La Plaza San Pedro tembló otra vez, pero no solo por el estruendo de la multitud, sino por algo más antiguo y más sutil: la liturgia. A las seis de la tarde, cuando el cardenal protodiácono entonó el “Habemus Papam” y el nombre Robertus Franciscus se deslizó por los altavoces, el mundo no solo recibió un nuevo pontífice. Asistió, también, a un cambio de atmósfera, de lenguaje visual, de teología encarnada en tela, oro y rito.
No fue necesario que hablara. El mensaje estaba ya bordado en su estola, acariciando la sotana blanca con la dignidad de los siglos. Estaba en la muceta roja, ese pequeño manto de armiño que cubre los hombros y que los fotógrafos habían olvidado enfocar durante más de una década. Estaba en el cíngulo dorado que colgaba de su cuello, símbolo ancestral de autoridad y de servicio a la vez.
También llevaba el Anillo del Pescador, un símbolo de su autoridad papal, que completaba su imagen como sucesor de Pedro. El nuevo Papa no llegó como un reformador, sino como un heredero. No rompió la tradición: la convocó.

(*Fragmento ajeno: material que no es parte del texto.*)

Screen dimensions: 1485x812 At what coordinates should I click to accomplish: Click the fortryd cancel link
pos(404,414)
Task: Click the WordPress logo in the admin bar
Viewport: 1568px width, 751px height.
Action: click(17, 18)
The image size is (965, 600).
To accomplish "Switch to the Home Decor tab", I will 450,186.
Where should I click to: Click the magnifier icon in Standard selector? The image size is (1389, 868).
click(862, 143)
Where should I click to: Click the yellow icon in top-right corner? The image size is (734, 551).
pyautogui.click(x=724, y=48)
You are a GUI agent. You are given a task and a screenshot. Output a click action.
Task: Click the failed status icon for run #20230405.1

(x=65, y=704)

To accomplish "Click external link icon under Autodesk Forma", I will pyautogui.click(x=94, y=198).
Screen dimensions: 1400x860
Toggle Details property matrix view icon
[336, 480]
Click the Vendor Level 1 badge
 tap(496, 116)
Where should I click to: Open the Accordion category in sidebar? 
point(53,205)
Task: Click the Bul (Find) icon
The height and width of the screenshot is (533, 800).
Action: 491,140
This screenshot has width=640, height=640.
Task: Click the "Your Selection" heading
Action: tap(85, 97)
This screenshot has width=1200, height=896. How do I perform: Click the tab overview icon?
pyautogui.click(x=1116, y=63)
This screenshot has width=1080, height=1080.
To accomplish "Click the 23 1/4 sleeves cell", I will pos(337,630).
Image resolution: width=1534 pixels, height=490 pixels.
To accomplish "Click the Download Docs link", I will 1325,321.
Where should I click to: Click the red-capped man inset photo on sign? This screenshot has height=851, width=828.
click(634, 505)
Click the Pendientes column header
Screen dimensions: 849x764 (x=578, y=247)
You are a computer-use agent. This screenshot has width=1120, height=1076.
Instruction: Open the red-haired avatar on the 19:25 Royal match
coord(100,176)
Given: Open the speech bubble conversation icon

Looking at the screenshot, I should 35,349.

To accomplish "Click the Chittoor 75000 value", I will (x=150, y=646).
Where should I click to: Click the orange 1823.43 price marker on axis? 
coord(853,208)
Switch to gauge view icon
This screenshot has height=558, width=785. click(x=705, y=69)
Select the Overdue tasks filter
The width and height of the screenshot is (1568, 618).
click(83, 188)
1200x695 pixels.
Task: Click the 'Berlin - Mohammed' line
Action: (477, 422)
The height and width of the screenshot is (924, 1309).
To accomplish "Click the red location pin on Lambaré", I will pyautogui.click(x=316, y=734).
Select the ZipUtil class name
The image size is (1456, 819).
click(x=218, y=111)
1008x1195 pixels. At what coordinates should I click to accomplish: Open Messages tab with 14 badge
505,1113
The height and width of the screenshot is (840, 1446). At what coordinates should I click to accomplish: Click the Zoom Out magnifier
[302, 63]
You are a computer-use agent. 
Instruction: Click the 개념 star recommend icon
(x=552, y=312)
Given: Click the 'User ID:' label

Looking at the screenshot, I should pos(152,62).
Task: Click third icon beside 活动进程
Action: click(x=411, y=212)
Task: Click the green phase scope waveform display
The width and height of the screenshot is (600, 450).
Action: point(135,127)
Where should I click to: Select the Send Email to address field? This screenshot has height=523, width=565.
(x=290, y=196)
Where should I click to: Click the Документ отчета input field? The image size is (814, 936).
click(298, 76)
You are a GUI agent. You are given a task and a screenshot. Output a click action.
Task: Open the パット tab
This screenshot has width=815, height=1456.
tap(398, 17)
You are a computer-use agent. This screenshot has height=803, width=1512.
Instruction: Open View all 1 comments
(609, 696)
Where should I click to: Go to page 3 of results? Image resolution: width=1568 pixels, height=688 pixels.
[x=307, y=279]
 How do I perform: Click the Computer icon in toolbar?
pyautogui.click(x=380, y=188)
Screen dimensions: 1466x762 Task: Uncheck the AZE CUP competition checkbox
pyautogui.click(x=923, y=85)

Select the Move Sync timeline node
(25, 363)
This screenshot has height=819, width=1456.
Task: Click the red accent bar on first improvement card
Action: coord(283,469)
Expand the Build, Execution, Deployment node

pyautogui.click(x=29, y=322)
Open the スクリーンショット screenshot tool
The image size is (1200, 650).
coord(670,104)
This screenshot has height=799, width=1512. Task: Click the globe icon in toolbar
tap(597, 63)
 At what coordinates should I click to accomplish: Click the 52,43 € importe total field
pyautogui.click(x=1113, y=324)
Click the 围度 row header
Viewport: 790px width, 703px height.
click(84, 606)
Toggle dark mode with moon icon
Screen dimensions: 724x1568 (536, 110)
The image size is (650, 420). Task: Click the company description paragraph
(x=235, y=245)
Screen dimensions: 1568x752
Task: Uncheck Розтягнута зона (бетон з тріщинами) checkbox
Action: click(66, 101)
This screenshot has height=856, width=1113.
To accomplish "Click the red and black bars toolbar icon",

Y sin embargo, León XIV —porque así ha elegido llamarse Robert Prevost, agustino de alma andina— no pareció arrogante en su ornamento. Se lo vio conmovido, los ojos húmedos, la sonrisa temblorosa. En su primer discurso como Papa, saludó a los fieles con un mensaje de paz:
"Este es el primer saludo de Cristo resucitado, el buen pastor que dio su vida por el rebaño de Dios" —dijo, con voz clara, mientras la multitud lo escuchaba en silencio—. “La paz sea con ustedes”.
Fue un llamado a la paz desarmante, humilde y perseverante, como él mismo lo definió. Un mensaje de unidad y esperanza en medio de las incertidumbres del mundo. En su tono, la emoción era palpable, como si las palabras se le escaparan de un corazón que aún abrazaba la magnitud del momento.
Al inicio de su discurso, León XIV recordó la voz de Francisco, el Papa que lo precedió, y pidió que la luz de su bendición siguiera iluminando a Roma y al mundo. Fue una mención llena de gratitud y respeto, un gesto de continuidad en el que reconoció la huella de su antecesor en la historia reciente de la Iglesia.
"¡Gracias al Papa Francisco!" —exclamó, mientras dirigía una mirada a los fieles y a los cardenales reunidos.
El nuevo Papa, que también lleva consigo la nacionalidad peruana, se dirigió especialmente a su querida diócesis de Chiclayo, un lugar que lo acompañó en su misión. A la comunidad peruana, le envió un saludo afectuoso en español: "A mi querida diócesis de Chiclayo, en el Perú, un pueblo fiel que ha acompañado a su obispo, ha compartido su fe y ha dado tanto para seguir siendo Iglesia fiel de Jesucristo" dijo, con un tono que reflejaba su profunda conexión con esa tierra.

En su discurso, León XIV también insistió en la importancia de ser una Iglesia sinodal, que camina unida, sin miedo a anunciar el Evangelio, que construye puentes y siempre busca la paz y la justicia. Como agustino, proveniente de la misión, destacó la necesidad de ser una Iglesia cercana a los pobres y a los que sufren, de mantener un corazón abierto y caritativo para con todos.
"Debemos ser una Iglesia misionera, una Iglesia que construye puentes y el diálogo siempre abiertos a recibir a todos, a todos aquellos que necesitan nuestra caridad, nuestra presencia", subrayó.
Al finalizar su mensaje, León XIV invitó a los fieles a unirse en oración, pidiendo la intercesión de la Virgen María por la paz del mundo y por toda la Iglesia. Con una humildad palpable, concluyó su primer discurso como Papa con un sencillo Ave María, pidiendo por todos los pueblos y por la unidad de la Iglesia.

El acto se selló con el símbolo de un Papa que no solo se viste de blanco, sino que también viste de esperanza, de continuidad y de compromiso pastoral.
Da la impresión de que León XIV considera que la cruz no necesita del oro, pero que el oro puede honrar la cruz. En esa visión del ritual y del simbolismo litúrgico, podría caber el perfil de un futuro pontífice: sobrio en el corazón, pero sin miedo al esplendor como gesto de lo sagrado.
Ahora, al frente de la Cátedra de Pedro, León XIV enfrenta otro tipo de desafíos: los de una Iglesia que debe unirse en medio de las tensiones del mundo moderno.
En Roma, se sabe, los gestos pesan tanto como los dogmas. Este Papa eligió los suyos con precisión quirúrgica: vestirse como antes, pero hablar como hoy. No negó la herencia de Francisco, pero la envolvió en terciopelo cardenalicio. No renunció al espíritu conciliar, pero le devolvió al papado su teatralidad mística.